─── Exercise materials

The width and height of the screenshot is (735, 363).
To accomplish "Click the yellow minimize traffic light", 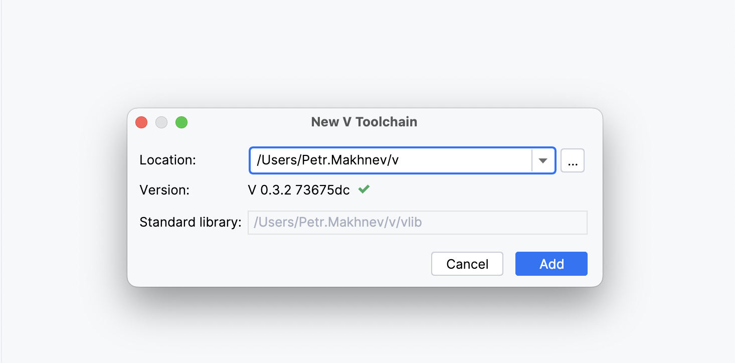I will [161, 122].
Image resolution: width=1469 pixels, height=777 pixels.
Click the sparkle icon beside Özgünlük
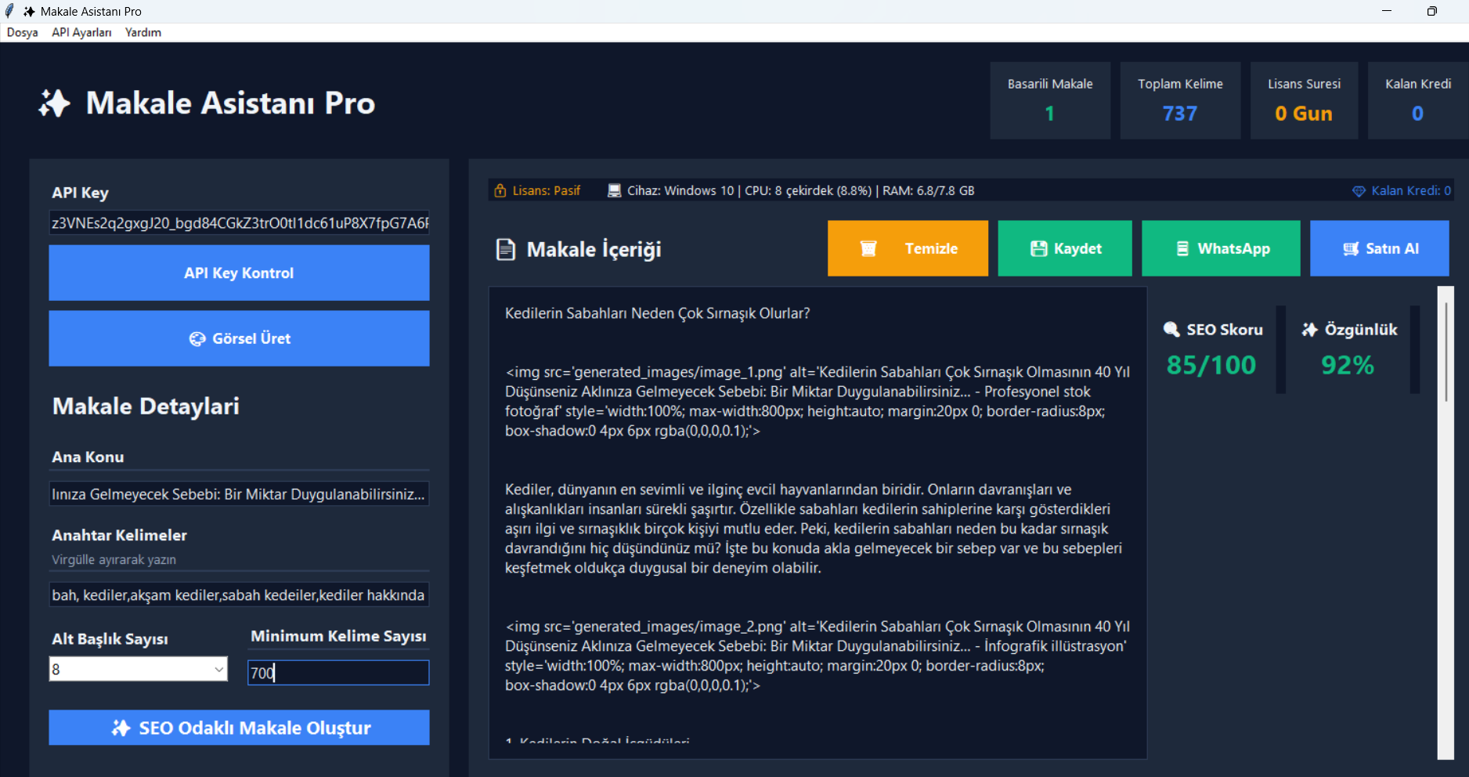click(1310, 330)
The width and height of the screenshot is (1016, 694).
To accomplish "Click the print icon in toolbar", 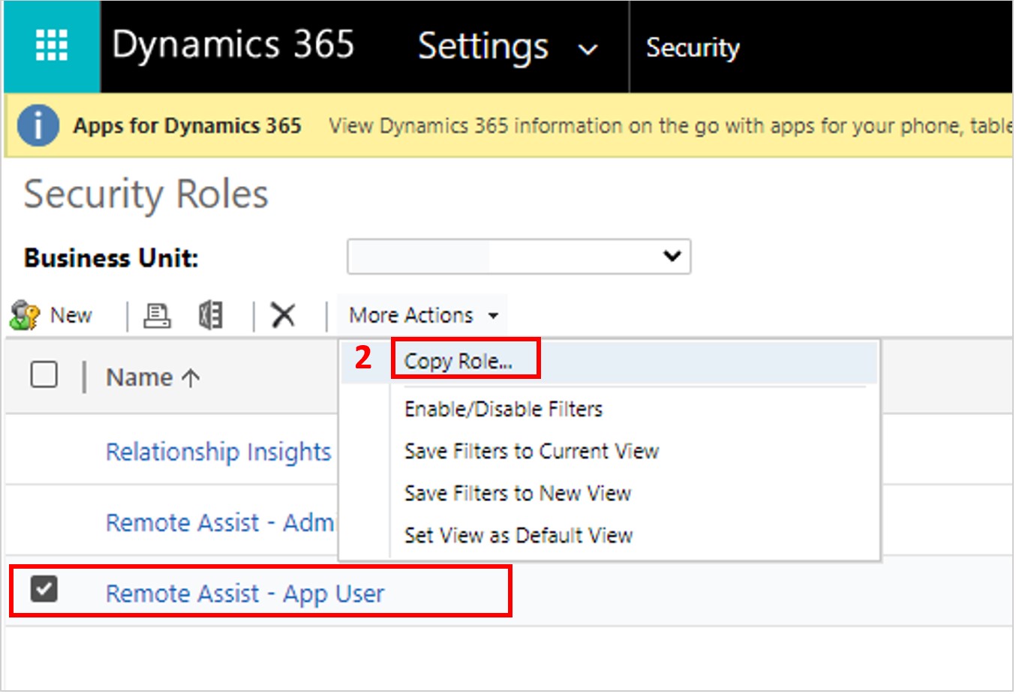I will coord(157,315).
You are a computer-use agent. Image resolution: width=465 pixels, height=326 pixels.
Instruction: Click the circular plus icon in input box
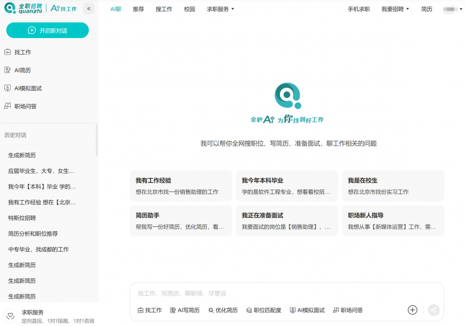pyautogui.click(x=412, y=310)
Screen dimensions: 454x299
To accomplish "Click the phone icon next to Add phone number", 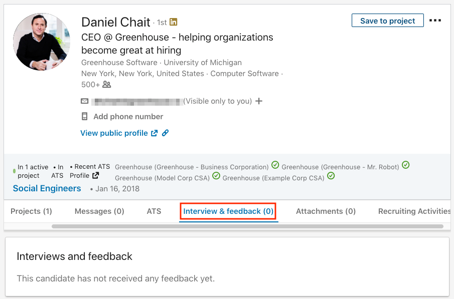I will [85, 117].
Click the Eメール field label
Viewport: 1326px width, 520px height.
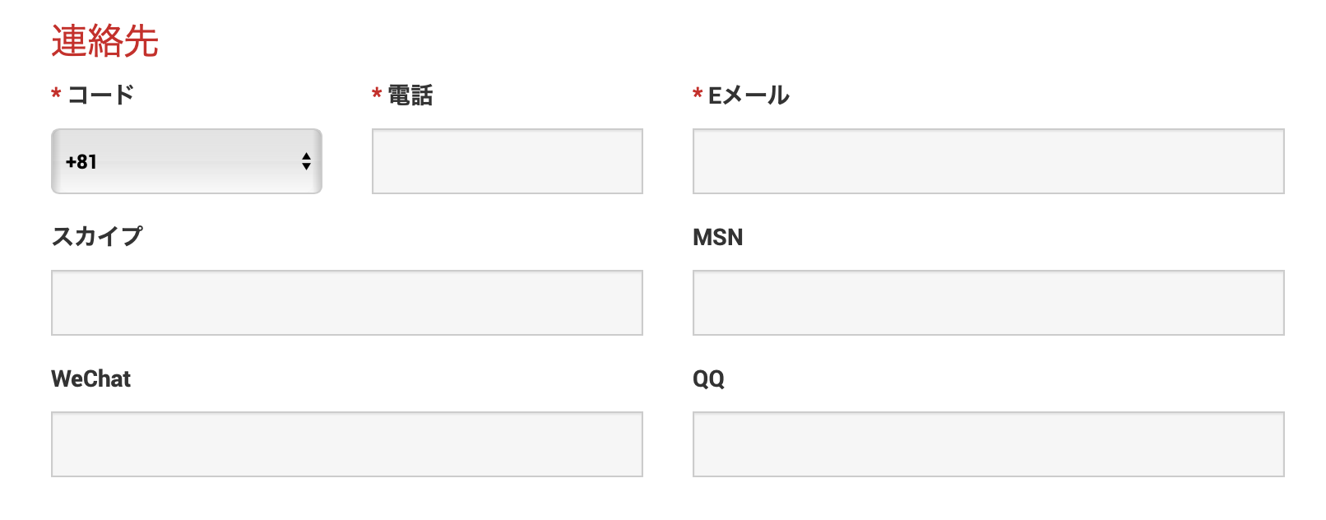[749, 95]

──────

» Assignment:
Locate the lines above that contain "Image" and copy them.

» Result below:
Image resolution: width=1469 pixels, height=777 pixels.
You are a computer-use agent. Image resolution: width=465 pixels, height=326 pixels.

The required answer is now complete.